I am assuming Malware is running under a legitimate Linux kernel (with no bugs) messing with Windows partition with full access right. So something like DISABLE_INTEGRITY_CHECKS in boot.ini no longer works on Windows 8? Also root can no longer use CertMgr to add custom certificate for custom signed drivers?

My point is that, with the complexity of NT, by having root access to those bits and bytes the attack surface is so tremendous there is probably no need to have an unsigned Linux kernel

No signed kernel, just a signed boot loader

Posted Jun 25, 2012 23:27 UTC (Mon) by Cyberax (✭ supporter ✭, #52523) [Link]

>I am assuming Malware is running under a legitimate Linux kernel (with no bugs) messing with Windows partition with full access right. So something like DISABLE_INTEGRITY_CHECKS in boot.ini no longer works on Windows 8? Also root can no longer use CertMgr to add custom certificate for custom signed drivers?
Nope. Neither DDISABLE_INTEGRITY_CHECKS nor installing your own certificates will work if secure boot is enabled.

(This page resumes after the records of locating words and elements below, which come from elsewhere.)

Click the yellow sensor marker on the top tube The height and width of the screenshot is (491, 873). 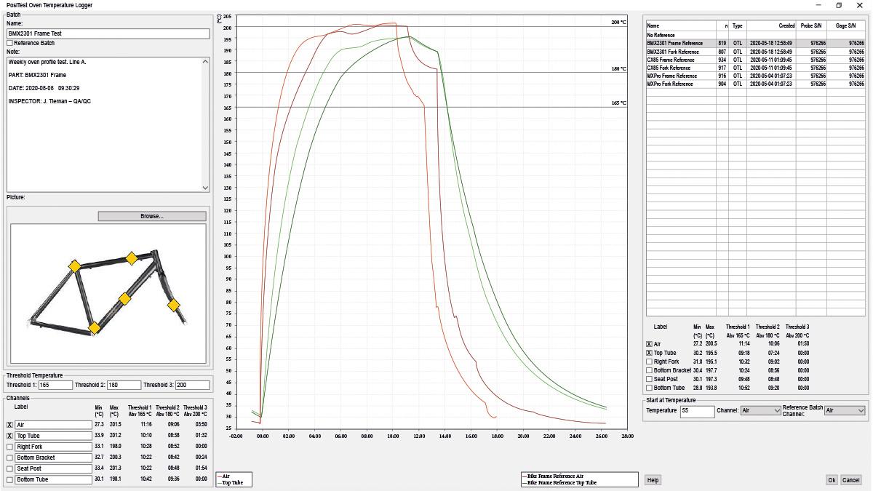click(x=131, y=258)
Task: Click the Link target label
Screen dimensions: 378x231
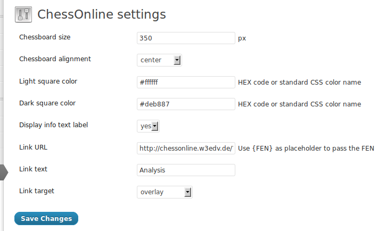Action: (x=37, y=191)
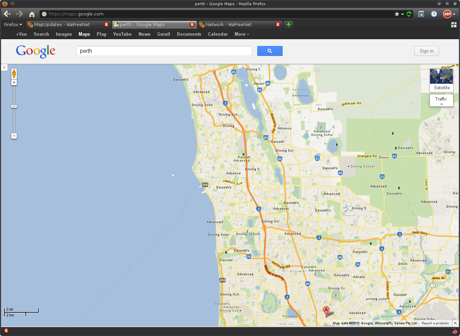Click the Report a problem link

435,323
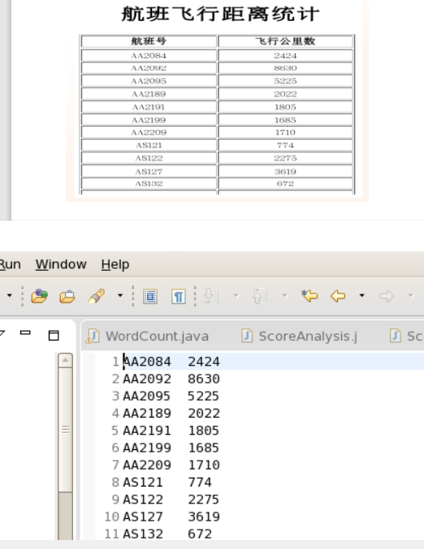Open the Search icon dropdown arrow

(120, 296)
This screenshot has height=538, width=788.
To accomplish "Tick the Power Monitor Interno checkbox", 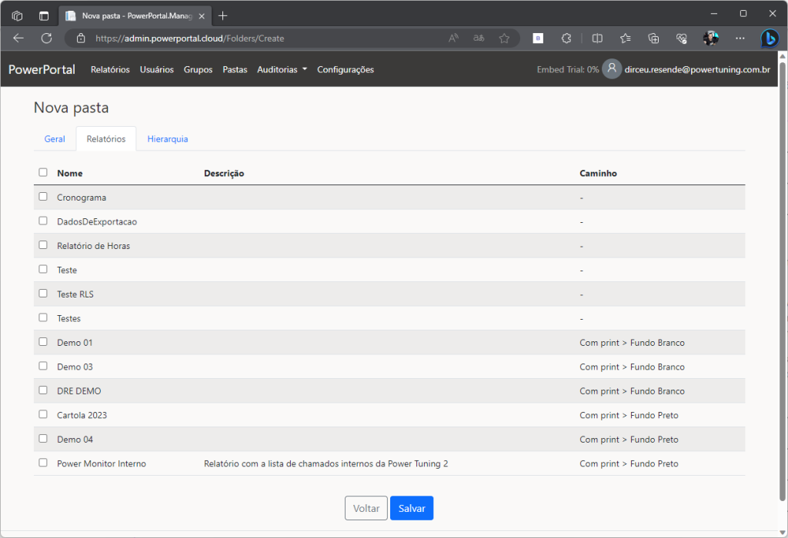I will pos(43,463).
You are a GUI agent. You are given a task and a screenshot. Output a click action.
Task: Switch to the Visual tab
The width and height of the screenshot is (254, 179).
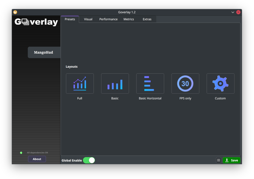tap(88, 19)
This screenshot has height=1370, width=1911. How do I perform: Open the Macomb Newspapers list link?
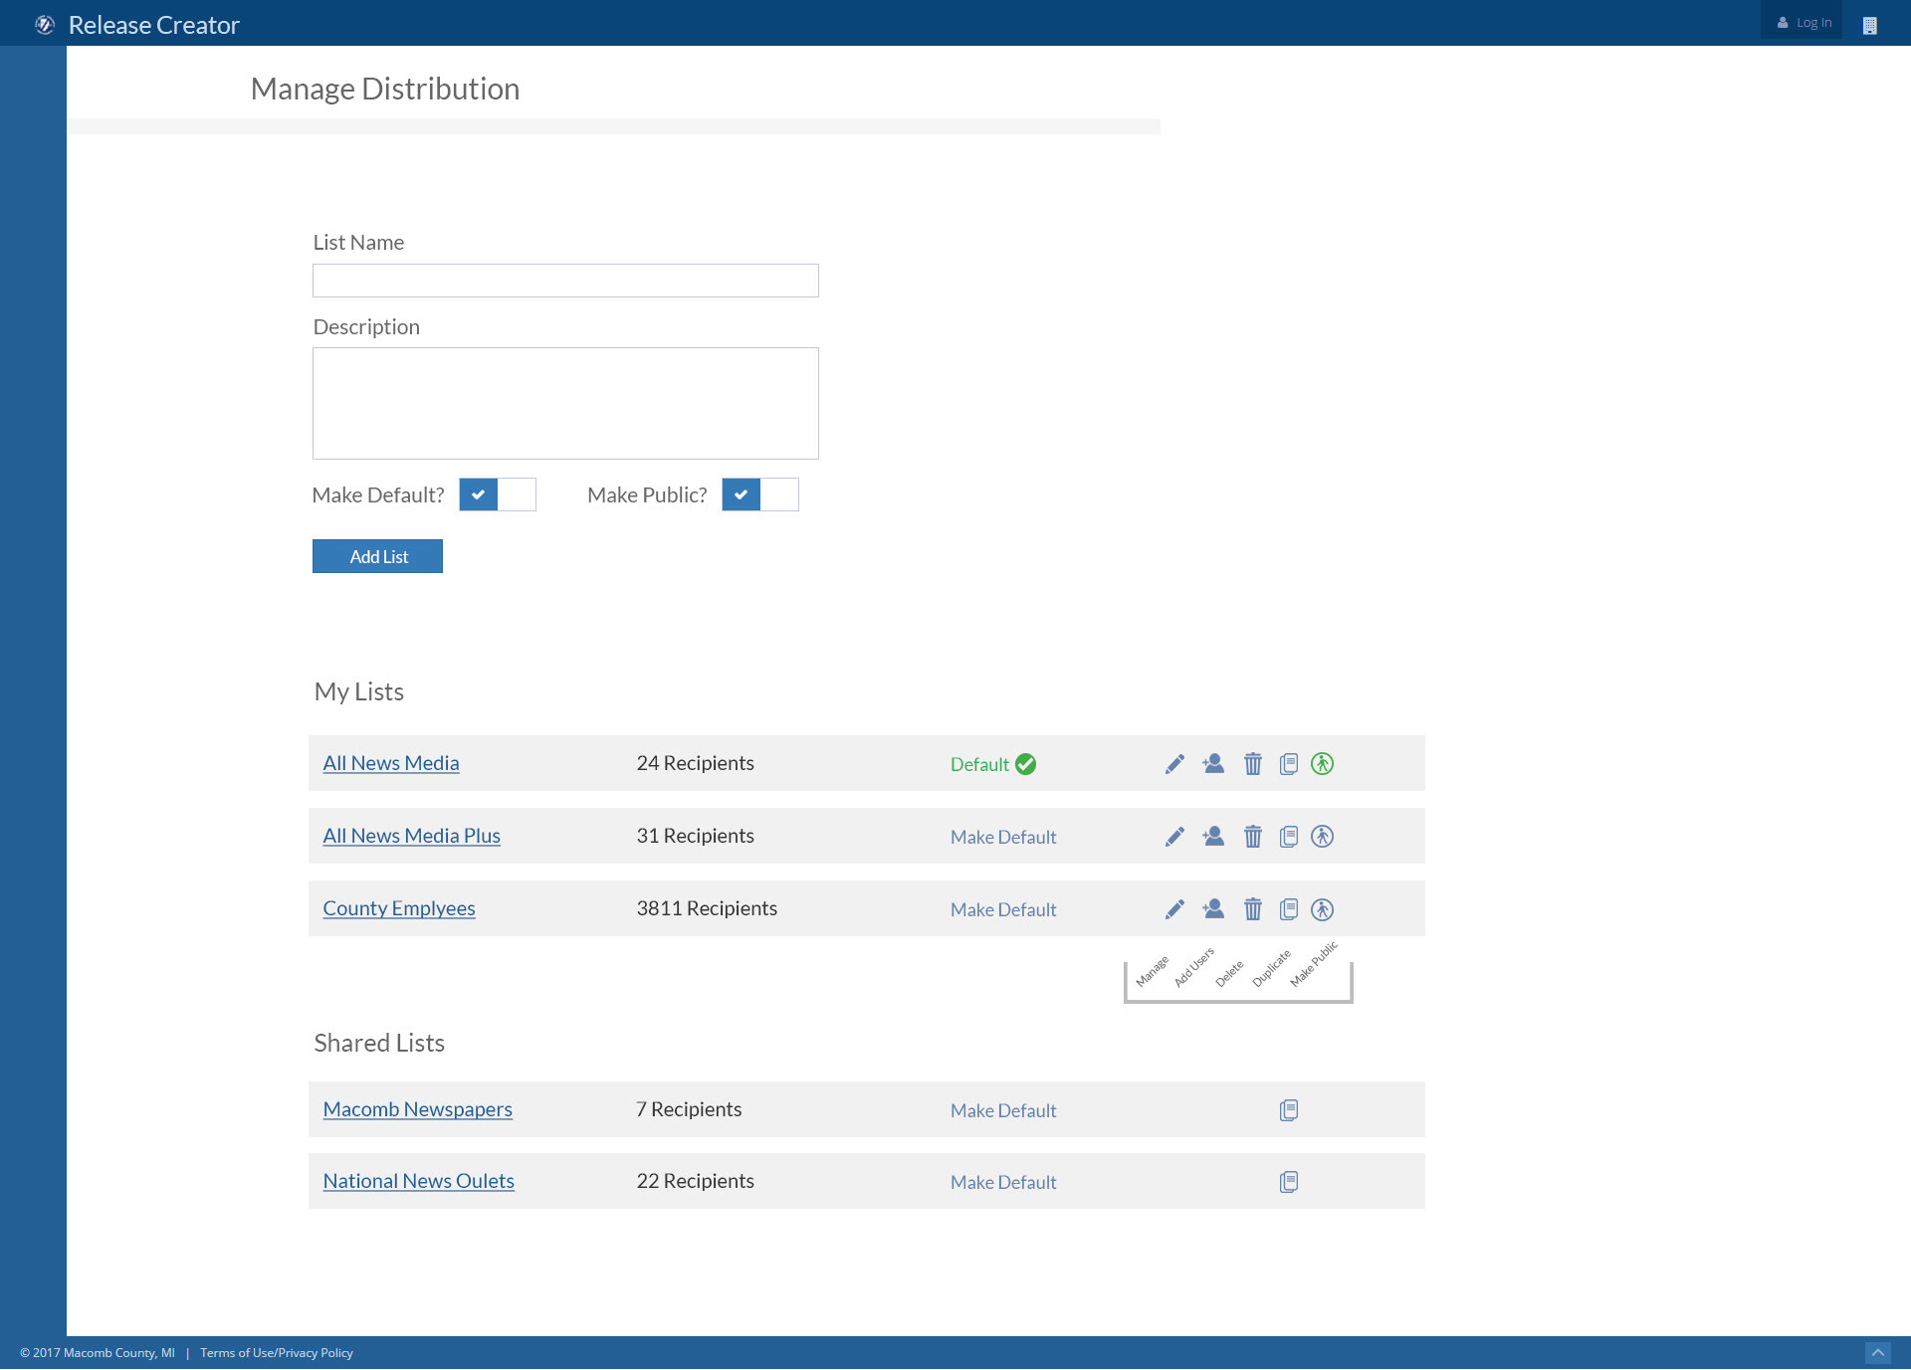(x=417, y=1109)
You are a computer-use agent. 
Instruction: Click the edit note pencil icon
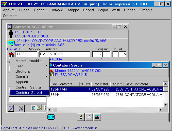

Drivers have to be signed by MS's certificate to be installable.

>My point is that, with the complexity of NT, by having root access to those bits and bytes the attack surface is so tremendous there is probably no need to have an unsigned Linux kernel
There will be vulnerabilities, of course. But MS took care to close all the obvious loopholes.

No signed kernel, just a signed boot loader

Posted Jun 25, 2012 23:27 UTC (Mon) by mjg59 (subscriber, #23239) [Link]

DISABLE_INTEGRITY_CHECKS no longer works unless you disable secure boot. Ditto any custom certificates.

No signed kernel, just a signed boot loader

Posted Jun 26, 2012 6:45 UTC (Tue) by slashdot (guest, #22014) [Link]

How about just installing a Windows service or putting something in the Startup folder or CurrentVersion\Run or /etc/init or .config/autostart in Linux, etc.?

Will anything prevent that software from starting and then going full screen and imitating the normal Windows GUI while behaving arbitrarily at the discretion of the malware writer?

If they block any autostart of non-Microsoft-signed programs, they'll break a ton of existing setups, while otherwise secure boot will provide no security whatsoever.

No signed kernel, just a signed boot loader

Posted Jun 26, 2012 13:29 UTC (Tue) by mjg59 (subscriber, #23239) [Link]

Windows starts the malware checking code before it launches any other userspace.

No signed kernel, just a signed boot loader

Posted Jun 25, 2012 23:12 UTC (Mon) by mjg59 (subscriber, #23239) [Link]

Yes, so it's a good thing that secure boot doesn't rely on that. Really, commenting on this without at least skimming the spec does not further the discussion.